Note that while the wearer is likely to develop familiarity with your watch face’s unique visual layout over time, they will likely expect the buttons to behave consistently between watch faces. They will always expect the “Mode” button, for example, to advance the watch face, and for the “Alarm” button to toggle settings or change values. Generally speaking, you should use the “Alarm” button to move through time or advance a value, and use the “Light” button to move between sub-modes within the watch face (and illuminate the LED, as appropriate). The “Time Set” watch face, for example, uses the “Light” button to move between setting the hour, minute and second, and uses the Alarm button to change the value in each field.

Wrapping Up

When designing watch face visuals for the Sensor Watch, you should aim to present one screen of content with clarity:

  • Don’t shy from information density; use as many digits and indicators as you need.
  • Try to fit more crucial information on the left side of the screen, and put less pressing information on the right.
  • Don’t worry about how segments or digits are used on other watch faces; when your watch face is on screen, you are in control.

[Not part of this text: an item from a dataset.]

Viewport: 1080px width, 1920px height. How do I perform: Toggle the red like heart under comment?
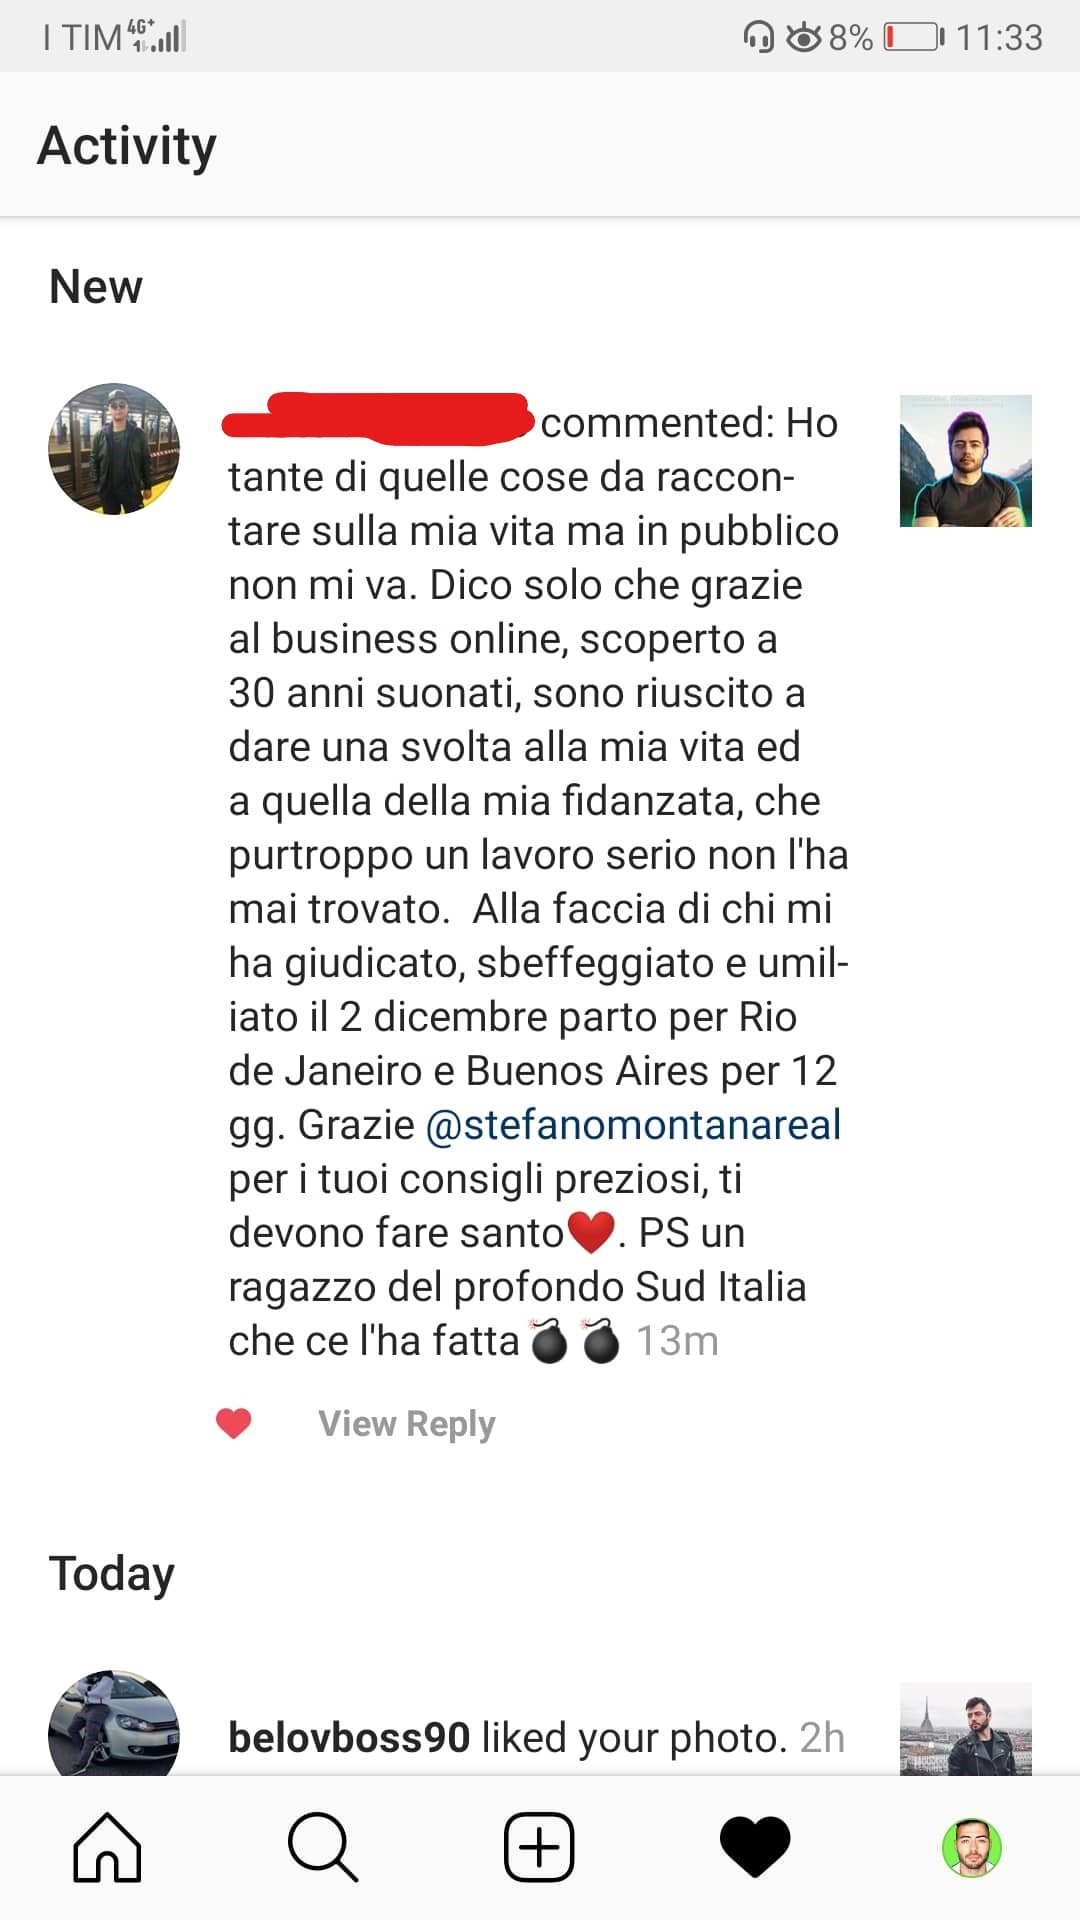point(234,1423)
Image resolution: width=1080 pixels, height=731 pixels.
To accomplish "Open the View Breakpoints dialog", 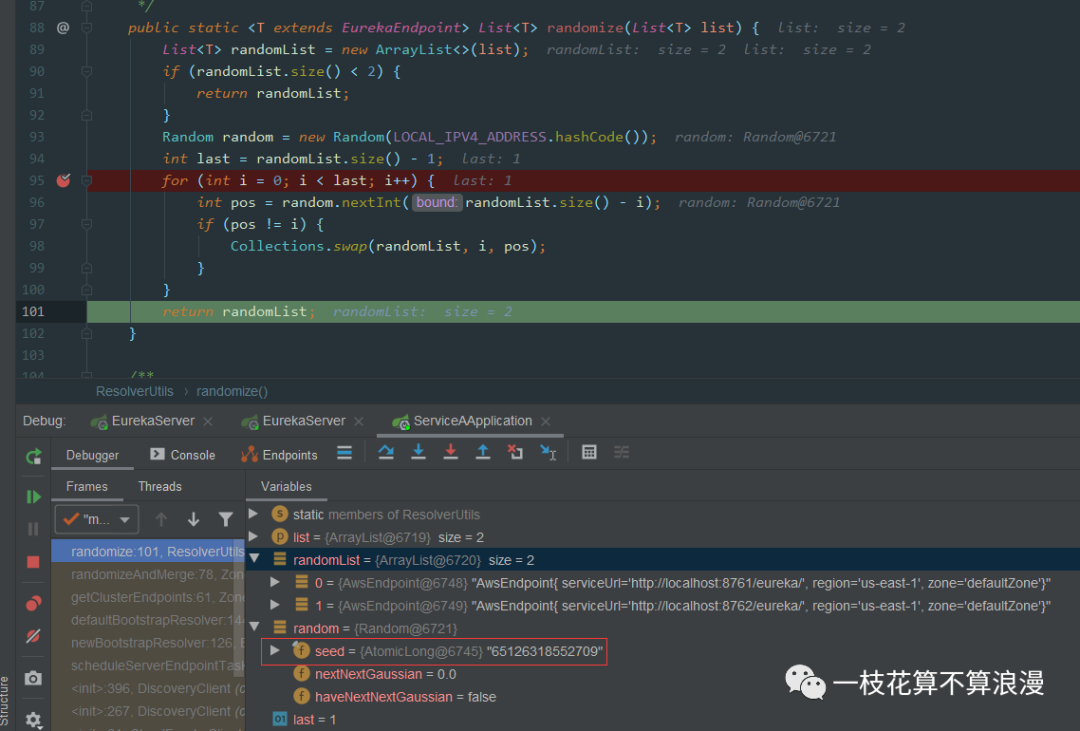I will point(33,603).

When designing interactions for the Sensor Watch, you should aim for consistency with other watch faces:

  • Your watch face should resign immediately when the “Mode” button is pressed and pass control to the next watch face in the list.
  • If your watch face has multiple modes, you should use the “Light” button to toggle or advance through them.
  • If your watch face presents multiple data points or advances through multiple values, you should use the “Alarm” button to advance through those.